Can anyone explain me why using specifier alignas
it is not possible to create buffer on stack which contains 2 bytes and aligned strictly by specified alignment(not more and not less)?
To be clear what I mean here is code snippet:
#include <cassert>
#include <cstddef>
#include <cstdint>
int main()
{
// create buffer on stack which contains 2 bytes and aligned by boundary of 1 byte
alignas(1) std::byte buf[2]{};
// convert pointer to first byte in the buffer to unsigned integer
const auto buf_ptr_as_uint = reinterpret_cast<std::uintptr_t>(buf);
// expect that address of first byte in the buf aligned by boundary of 1 byte(not 2)
// namely I expect that last bit of buf_ptr_as_uint should be equal to 1
// but this is not true. assert is always being triggered.
assert((buf_ptr_as_uint & 1));
}
I understand that any address which is aligned by boundary of 2 bytes is already aligned by boundary of 1 byte. But even so I was expecting that "alignas" should align my buffer exactly according to the specified alignment especially considering that requirement for alignment of std::byte
should allow to satisfy my will to align buf
strictly by 1 byte boundary.
So my question is: why alignas
works in this way? And is there a way to force compiler to align my buffer strictly by specified alignment(besides allocating bigger buffer and skipping bytes inside it)? Or am I missing something?
alignas
only specifies that the object's address must be aligned at least as strict as it specifies.
why alignas works in this way?
Because the point of alignas
is to make sure that the buffer/storage is usable to place objects there which have certain alignment requirements. For that it doesn't matter whether the buffer is also aligned for other types with higher alignment requirement (and even if it did, usually you'd want to have your memory be aligned for more, not less, types).

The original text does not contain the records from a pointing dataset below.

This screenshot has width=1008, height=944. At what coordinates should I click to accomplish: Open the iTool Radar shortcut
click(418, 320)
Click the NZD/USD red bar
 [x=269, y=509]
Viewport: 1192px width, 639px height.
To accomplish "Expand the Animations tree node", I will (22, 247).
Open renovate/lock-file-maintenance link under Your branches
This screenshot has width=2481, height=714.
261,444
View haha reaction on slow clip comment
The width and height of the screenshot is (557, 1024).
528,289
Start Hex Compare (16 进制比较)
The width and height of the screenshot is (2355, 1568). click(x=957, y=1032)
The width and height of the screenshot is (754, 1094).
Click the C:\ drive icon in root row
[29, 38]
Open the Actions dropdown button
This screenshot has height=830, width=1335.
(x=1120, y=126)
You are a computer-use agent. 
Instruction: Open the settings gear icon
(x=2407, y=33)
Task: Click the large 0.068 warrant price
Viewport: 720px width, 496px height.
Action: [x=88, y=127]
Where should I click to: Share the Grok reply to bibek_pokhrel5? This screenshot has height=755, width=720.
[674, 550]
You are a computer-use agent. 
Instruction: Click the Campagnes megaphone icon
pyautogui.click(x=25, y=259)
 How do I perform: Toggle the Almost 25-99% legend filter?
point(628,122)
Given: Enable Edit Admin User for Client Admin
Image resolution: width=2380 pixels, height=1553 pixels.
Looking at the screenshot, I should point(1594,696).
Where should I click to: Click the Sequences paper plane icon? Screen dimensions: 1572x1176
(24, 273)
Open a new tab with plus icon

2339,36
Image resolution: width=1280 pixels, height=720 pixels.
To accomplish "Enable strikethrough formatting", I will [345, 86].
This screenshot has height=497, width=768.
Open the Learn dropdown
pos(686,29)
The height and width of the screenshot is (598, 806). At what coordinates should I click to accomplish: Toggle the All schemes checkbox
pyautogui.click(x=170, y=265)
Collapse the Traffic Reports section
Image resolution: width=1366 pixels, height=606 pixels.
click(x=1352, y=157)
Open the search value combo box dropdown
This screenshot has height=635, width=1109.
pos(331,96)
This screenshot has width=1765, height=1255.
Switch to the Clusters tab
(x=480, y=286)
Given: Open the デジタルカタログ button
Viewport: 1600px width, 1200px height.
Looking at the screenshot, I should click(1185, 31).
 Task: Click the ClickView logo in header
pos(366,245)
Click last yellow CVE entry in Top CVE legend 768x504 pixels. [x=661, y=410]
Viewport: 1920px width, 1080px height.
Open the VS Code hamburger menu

What is the point of intentionally misaligning for types that have a higher alignment requirement as stated in the alignas
specifier and likely forcing the compiler to waste space in the process? I do not see any use case.
And is there a way to force compiler to align my buffer strictly by specified alignment(besides allocating bigger buffer and skipping bytes inside it)?
There isn't. What you suggest is the way to do it. The compiler couldn't implement it any other way either.